• [Work to complete] Reproduce word for word every line from the one containing "This screenshot has width=818, height=385." through the end of the listing below; omit the pictures.

• [The data]
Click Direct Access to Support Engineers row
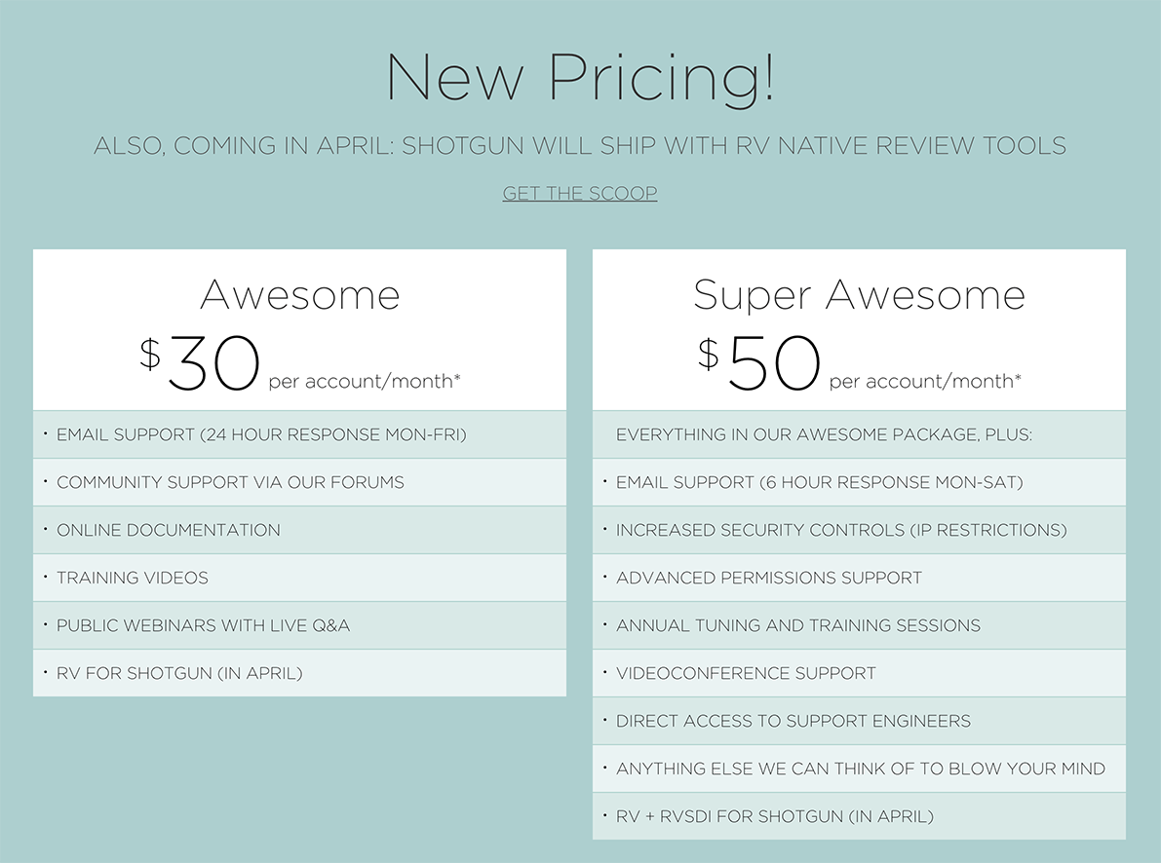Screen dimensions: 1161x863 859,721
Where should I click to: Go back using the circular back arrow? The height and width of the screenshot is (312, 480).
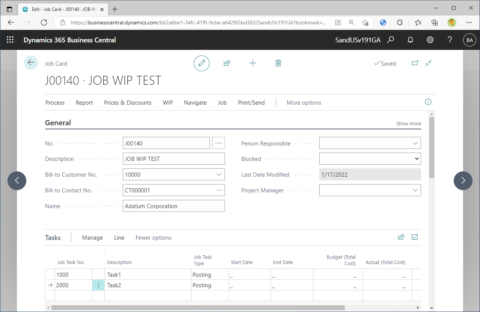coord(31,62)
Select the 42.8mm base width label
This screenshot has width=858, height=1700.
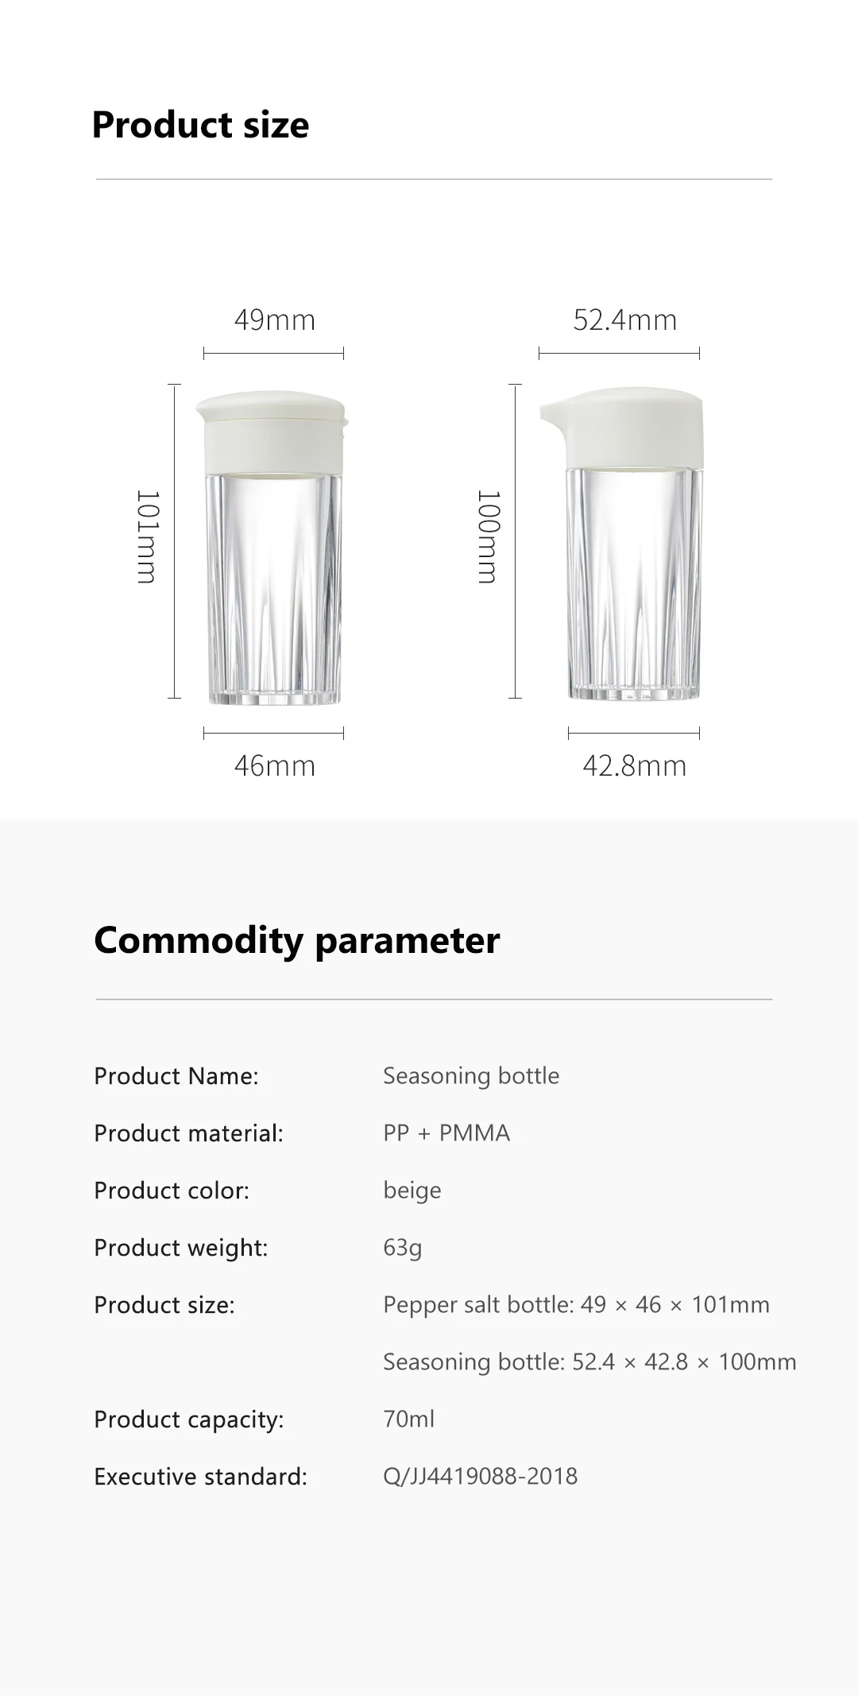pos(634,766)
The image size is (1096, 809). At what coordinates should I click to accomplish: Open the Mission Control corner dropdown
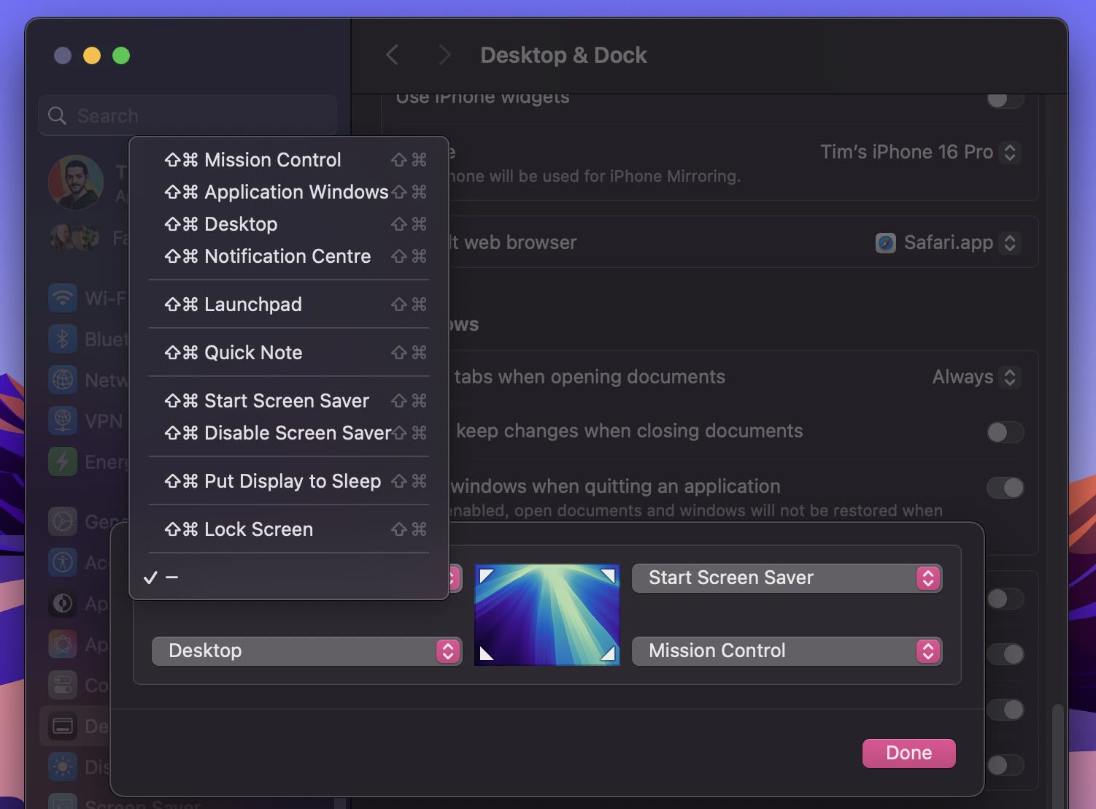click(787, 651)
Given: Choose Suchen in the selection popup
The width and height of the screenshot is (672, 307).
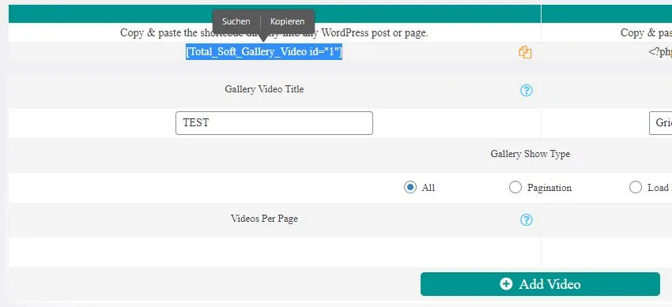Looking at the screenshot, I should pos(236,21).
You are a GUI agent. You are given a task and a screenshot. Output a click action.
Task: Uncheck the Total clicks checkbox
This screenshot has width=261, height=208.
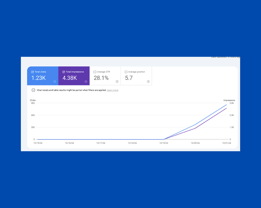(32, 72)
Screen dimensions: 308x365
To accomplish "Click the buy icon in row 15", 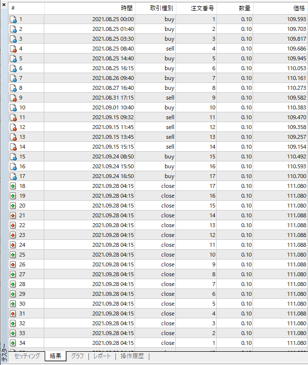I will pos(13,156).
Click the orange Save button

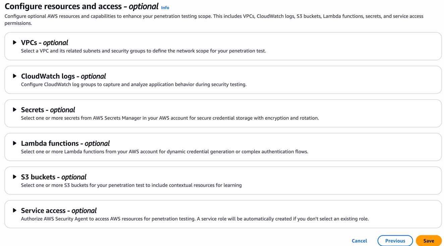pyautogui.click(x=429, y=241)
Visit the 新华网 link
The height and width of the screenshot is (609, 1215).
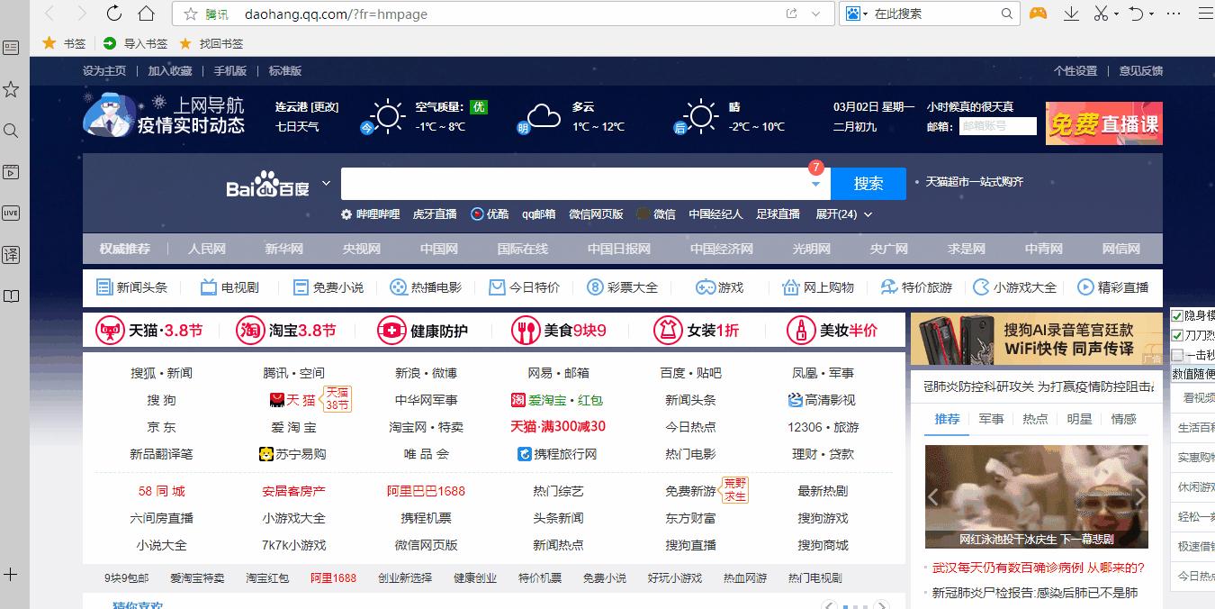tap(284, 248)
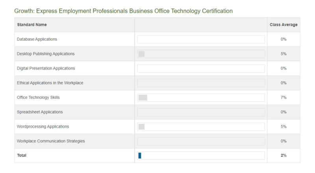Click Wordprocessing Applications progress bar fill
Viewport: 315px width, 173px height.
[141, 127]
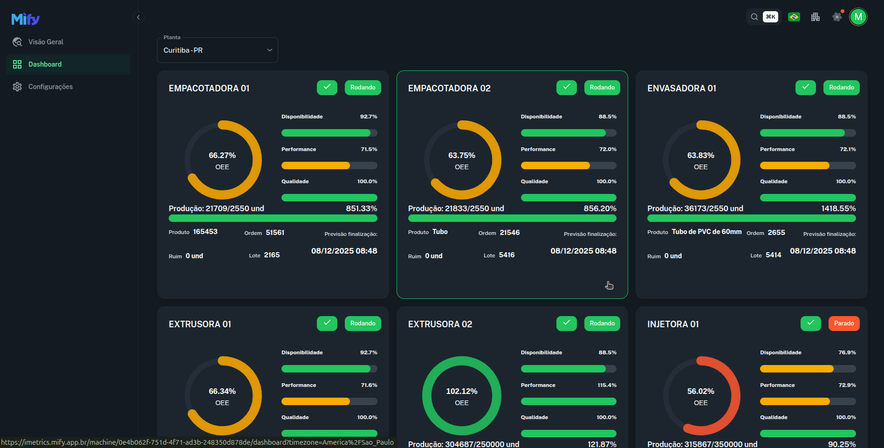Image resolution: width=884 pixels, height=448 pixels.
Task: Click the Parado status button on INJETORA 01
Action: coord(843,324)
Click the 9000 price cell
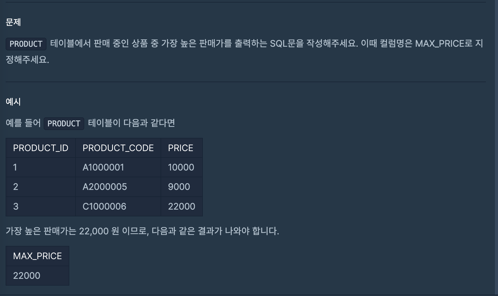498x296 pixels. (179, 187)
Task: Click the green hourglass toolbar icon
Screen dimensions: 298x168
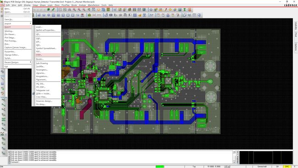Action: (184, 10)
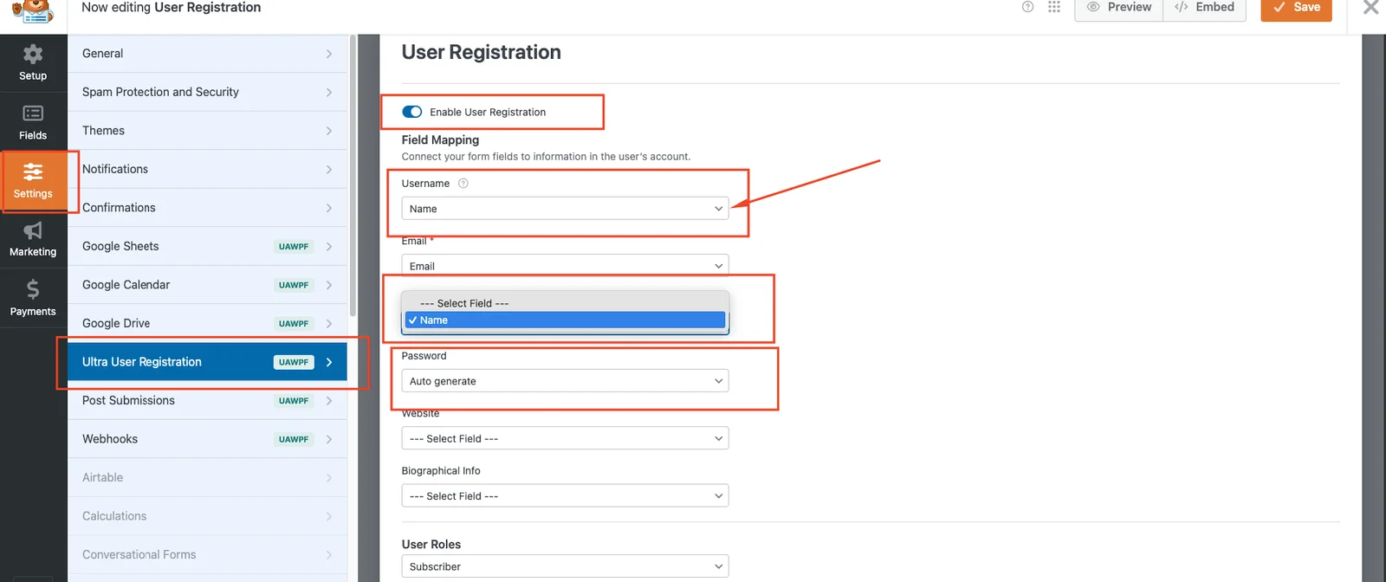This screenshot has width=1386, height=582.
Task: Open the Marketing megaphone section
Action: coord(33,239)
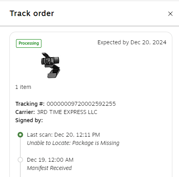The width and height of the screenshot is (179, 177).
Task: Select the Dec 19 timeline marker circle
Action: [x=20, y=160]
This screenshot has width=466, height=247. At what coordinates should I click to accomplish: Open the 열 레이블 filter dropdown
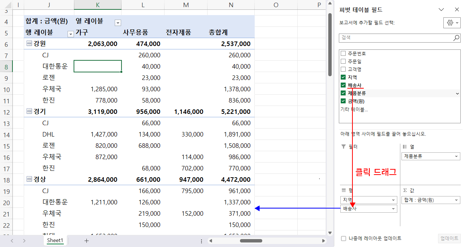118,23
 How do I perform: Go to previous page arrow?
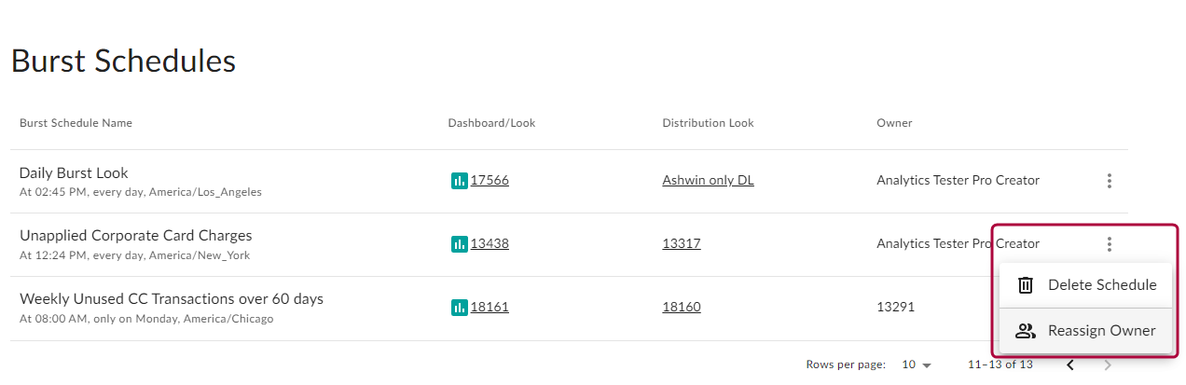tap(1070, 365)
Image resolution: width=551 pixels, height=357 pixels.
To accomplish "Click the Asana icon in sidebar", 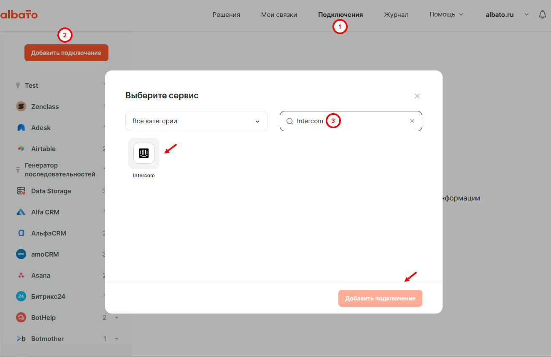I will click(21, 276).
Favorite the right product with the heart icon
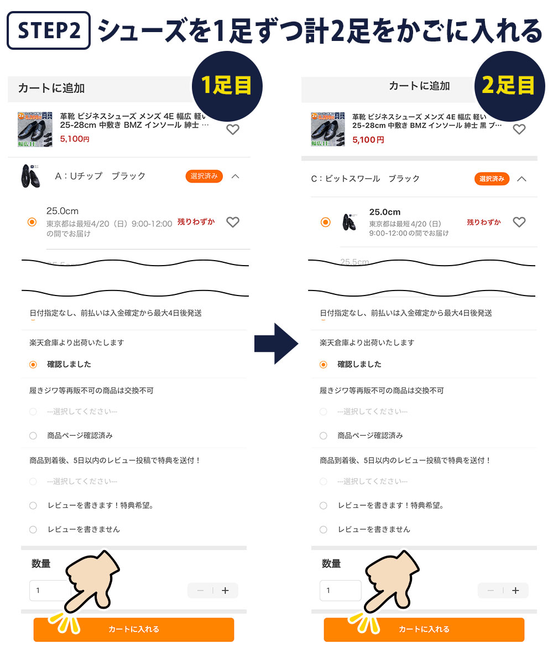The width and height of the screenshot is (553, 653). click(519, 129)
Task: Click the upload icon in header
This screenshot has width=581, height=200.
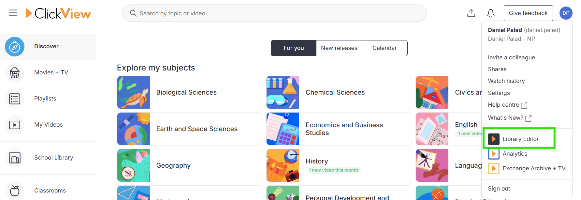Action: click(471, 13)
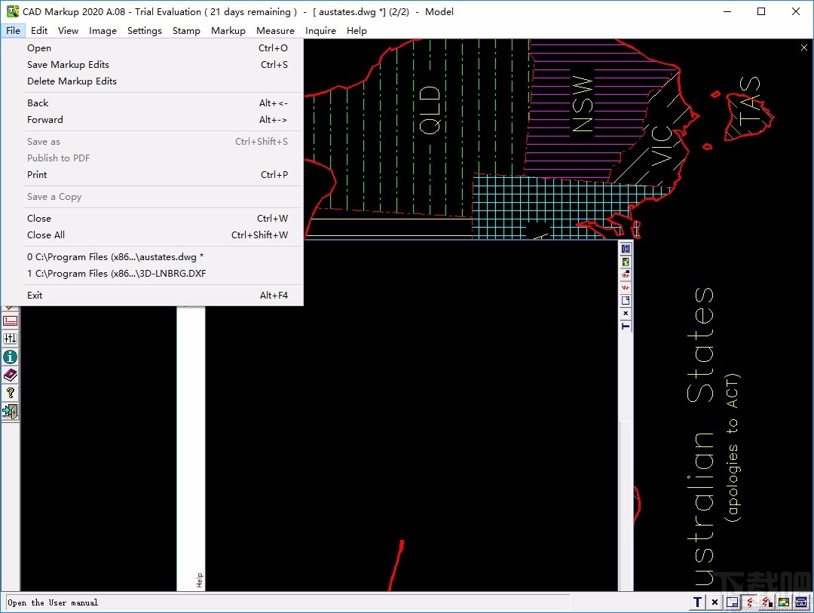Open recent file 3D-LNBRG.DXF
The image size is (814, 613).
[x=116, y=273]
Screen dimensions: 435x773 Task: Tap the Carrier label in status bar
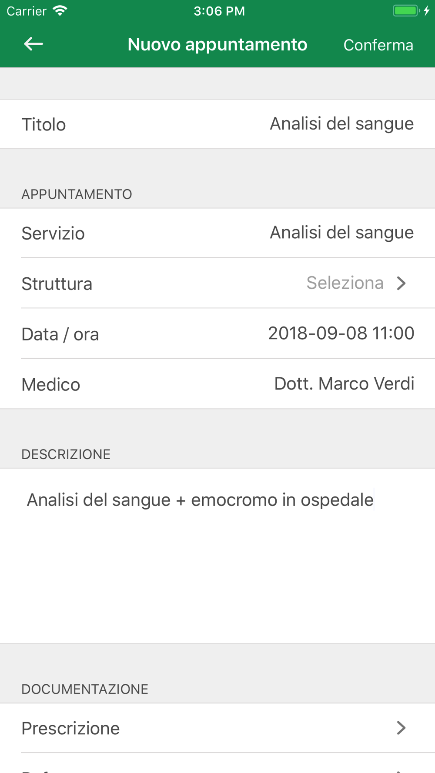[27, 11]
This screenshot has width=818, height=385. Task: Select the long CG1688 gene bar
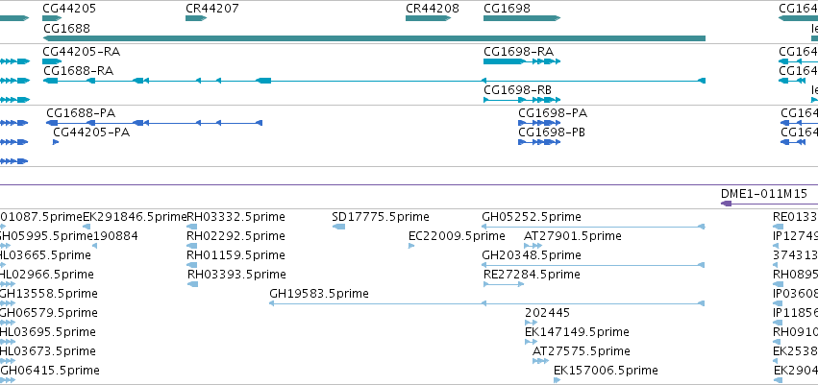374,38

• [Task response]
This screenshot has width=818, height=385. Task: Select the long CG1688 gene bar
374,38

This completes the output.